Goa's Endangered Wildlife

Posted on 2008-10-04
Wildlife includes all the non-domesticated, wild species-animals, birds, plants, insects, micro organisms. Wildlife cannot exist without natural wilderness-areas not interfered by humans. The country is celebrating wildlife week-but Goa’s wildlife faces the threat of total extinction by middle of this century on account of several factors such as; climate change, hunting and poaching, overexploitation, habitat modification and fragmentation, disruption of natural migration corridors, ecological simplification due to subsidised and managed landscaping, monoculture plantations, biological invasion, disturbance in food chain, industrial pollution, urbanisation, lack of public education, weak law enforcement machinery to list a few. Most of the wild animals have now retreated to the innermost areas of government controlled wildlife sanctuaries and those, which are fighting for survival, are fighting against the time.
All over Goa I see a trail of destruction as I attempt to synthesise the information received from volunteers and natural historians. People are hounding out the common anteaters (muykhairo) from coastal sand dunes. Pythons (har) are captured and are paraded as trophies. Thousands of bull frogs end up to cook the highly prized monsoon dish-jumping chicken.
Elephants attacking humans and panthers straying in settlement areas are indicators of ecosystem destruction. More than a thousand illegal firearms in the villages of Ponda, Sattari, Sanguem, Quepem and Canacona pose a great danger to the wild animals. Crude bombs and locally assembled booby traps are used to hunt the wild animals. Explosives smuggled from mining areas are illegally used for ‘blast fisheries’ endangering the rare varieties of freshwater and estuarine fish. The alluvial sand mining business in Chapora and Terekhol rivers have eliminated the rich beds of clams, bivalves, oysters and Goa may have lost a rich diversity of these filter feeding species.

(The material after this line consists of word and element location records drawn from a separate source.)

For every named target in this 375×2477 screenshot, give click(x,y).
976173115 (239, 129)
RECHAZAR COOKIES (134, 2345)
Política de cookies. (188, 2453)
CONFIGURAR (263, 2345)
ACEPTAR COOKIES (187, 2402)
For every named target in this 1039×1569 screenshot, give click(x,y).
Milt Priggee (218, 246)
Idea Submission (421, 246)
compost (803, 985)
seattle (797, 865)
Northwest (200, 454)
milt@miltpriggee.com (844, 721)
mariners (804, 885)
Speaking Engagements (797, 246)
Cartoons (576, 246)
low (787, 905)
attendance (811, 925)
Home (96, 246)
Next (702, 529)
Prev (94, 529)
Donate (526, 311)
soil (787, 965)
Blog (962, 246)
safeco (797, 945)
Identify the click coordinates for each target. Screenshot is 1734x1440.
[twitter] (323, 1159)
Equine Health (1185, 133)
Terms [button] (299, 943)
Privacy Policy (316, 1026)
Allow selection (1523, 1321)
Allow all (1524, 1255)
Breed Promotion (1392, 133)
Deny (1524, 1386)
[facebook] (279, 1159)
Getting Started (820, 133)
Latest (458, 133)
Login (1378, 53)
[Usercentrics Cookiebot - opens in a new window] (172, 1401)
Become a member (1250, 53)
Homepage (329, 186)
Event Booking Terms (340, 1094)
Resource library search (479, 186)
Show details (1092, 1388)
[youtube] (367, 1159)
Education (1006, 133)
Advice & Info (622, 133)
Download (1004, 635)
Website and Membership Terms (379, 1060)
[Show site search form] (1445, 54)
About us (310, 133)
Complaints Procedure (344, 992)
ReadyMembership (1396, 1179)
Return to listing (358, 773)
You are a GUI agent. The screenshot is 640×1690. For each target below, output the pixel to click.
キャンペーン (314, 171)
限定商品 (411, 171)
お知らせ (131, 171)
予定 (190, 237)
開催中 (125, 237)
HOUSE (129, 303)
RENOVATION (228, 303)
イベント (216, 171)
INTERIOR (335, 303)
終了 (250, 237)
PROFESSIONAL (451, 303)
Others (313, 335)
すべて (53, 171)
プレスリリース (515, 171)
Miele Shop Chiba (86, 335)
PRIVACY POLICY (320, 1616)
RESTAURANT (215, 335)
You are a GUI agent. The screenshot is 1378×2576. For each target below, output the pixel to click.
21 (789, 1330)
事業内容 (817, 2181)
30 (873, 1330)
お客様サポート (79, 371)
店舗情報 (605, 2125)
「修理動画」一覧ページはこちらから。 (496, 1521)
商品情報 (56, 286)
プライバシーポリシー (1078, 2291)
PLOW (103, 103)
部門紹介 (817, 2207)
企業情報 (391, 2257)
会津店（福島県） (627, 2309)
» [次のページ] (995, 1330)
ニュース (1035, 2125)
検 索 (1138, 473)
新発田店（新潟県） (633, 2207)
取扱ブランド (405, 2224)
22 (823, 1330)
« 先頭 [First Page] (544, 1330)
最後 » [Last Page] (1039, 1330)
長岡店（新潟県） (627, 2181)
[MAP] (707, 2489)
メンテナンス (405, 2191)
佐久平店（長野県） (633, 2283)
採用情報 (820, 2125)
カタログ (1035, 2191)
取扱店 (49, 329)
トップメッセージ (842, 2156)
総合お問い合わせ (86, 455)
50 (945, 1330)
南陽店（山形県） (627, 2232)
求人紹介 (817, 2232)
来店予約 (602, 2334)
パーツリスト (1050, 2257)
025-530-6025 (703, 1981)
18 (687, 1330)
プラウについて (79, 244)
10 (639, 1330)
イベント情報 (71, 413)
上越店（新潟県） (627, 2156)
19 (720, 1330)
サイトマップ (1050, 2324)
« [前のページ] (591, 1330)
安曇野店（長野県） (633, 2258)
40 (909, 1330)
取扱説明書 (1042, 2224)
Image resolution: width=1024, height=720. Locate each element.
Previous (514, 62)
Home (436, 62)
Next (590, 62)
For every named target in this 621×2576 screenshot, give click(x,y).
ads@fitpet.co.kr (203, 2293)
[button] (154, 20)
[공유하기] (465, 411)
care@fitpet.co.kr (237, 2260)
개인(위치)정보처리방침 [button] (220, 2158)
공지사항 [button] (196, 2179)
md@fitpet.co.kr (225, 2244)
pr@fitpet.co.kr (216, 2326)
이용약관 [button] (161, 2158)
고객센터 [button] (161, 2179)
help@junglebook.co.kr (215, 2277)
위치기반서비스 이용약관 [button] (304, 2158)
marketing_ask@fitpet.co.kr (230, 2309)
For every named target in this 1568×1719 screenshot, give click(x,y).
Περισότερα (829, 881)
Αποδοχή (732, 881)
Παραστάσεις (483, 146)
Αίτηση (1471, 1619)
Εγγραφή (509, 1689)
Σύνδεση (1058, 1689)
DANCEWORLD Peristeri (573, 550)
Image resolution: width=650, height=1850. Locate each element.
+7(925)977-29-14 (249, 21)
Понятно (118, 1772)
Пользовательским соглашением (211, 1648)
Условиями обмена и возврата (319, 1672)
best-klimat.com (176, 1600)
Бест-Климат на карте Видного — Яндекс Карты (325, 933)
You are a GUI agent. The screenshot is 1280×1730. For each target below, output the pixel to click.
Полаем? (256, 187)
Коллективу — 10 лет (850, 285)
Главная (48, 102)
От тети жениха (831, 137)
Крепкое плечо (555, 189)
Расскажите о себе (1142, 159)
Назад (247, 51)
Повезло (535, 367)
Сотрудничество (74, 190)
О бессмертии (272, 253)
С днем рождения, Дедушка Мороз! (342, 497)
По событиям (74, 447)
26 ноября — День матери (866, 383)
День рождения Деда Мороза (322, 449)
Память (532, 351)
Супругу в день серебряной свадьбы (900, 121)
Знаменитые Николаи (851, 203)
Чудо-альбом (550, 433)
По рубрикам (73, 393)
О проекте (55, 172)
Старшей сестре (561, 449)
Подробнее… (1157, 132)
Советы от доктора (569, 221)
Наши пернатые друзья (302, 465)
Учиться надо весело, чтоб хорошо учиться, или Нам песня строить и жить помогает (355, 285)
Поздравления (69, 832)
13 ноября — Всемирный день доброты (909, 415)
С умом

A controversial project is threatening the fertile oyster, mussels harvesting zone in Chicalim-Marmagoa. Endangered and globally banned species of sharks are still sold in local markets. Dolphins are meeting the same fate. River otters-‘udd’ is now a rare sight. Many fertile beds of lobsters have been lost due to land reclamation and aquatic pollution. Birds are not safe. The common sparrows prone to pesticide toxicity are becoming a rare sight.
Hunting still goes on Carambolim lake at dawn for pintail ducks , coots and purple moorhens- our winter visitors. Peafowl-the national bird of India is hunted and even kept as a pet illegally. Flying foaxes and smaller fruit bats too are facing the pressure. Bandicoots/mongooses are bewildered as their habitats have come under pressure and many are seen crushed on the roads. Wild honeybees are getting endangered. More than 40 species of wildflowers are threatened due to habitat fragmentation. Fireflies would disappear from urbanized pockets in a few years. The entire rich gene pool of Termitomyces mushrooms, Goa’s favourite monsoon fungal delicacy is threatened due to unprecedented exploitation and lack of new recruitment in species population.
Eupatorium-ankur- is Goa’s popular edible fern. But where are the habitats left? The Mapusa river has become a sewer. Once it supported vast stands of Eupatorium in mangrove fringed areas. The forest department is fighting with its back to the wall. It is facing opposition from powerful vested interests. The coastal nesting habitats of Oliver ridley’s turtles are facing problems as locals have become greedy to make a killing from tourism from same areas. Weeds like Eupatorium are threatening local forests and grasslands. All local fresh water bodies are choked with invasive weeds like salvinia, pistchia and water hyacinth. Exotic and unwanted species of insects have entered Goa. These would now play havoc in the field.
Huge nests of stinging social wasps were recently destroyed in Taleigao and Santa Cruz. These dangerous and aggressive wasps are set to take over coastal urban areas. Termites, deprived of surface plant litter, grasses, wood etc, have changed their feeding style and are exploring human habitats. This is leading to heavy economic losses. The diversity, distribution and density of pollinators-insects, birds, reptiles, mammals has come down but very few people admit that their crop losses or poor yields are due to this reason. Indiscriminate use of agrofertilizers, agrochemicals , soaps, detergents, plastics have left devastating ecological footprints all over Goa.
The wildlife census tells only a part of the story. Even today the biodiversity of Goa is still not fully catalogued. Only five per cent of species are known. But destruction of entire ecosystems, natural habitats, rare soil types is taking place without any biodiversity impact assessment. Ecorestoration would take decades but saving what remains becomes our first priority-let us not forget the ancient wisdom -“All things bright and beautiful, All creatures great and small, All things wise and wonderful, The Lord God made them all”.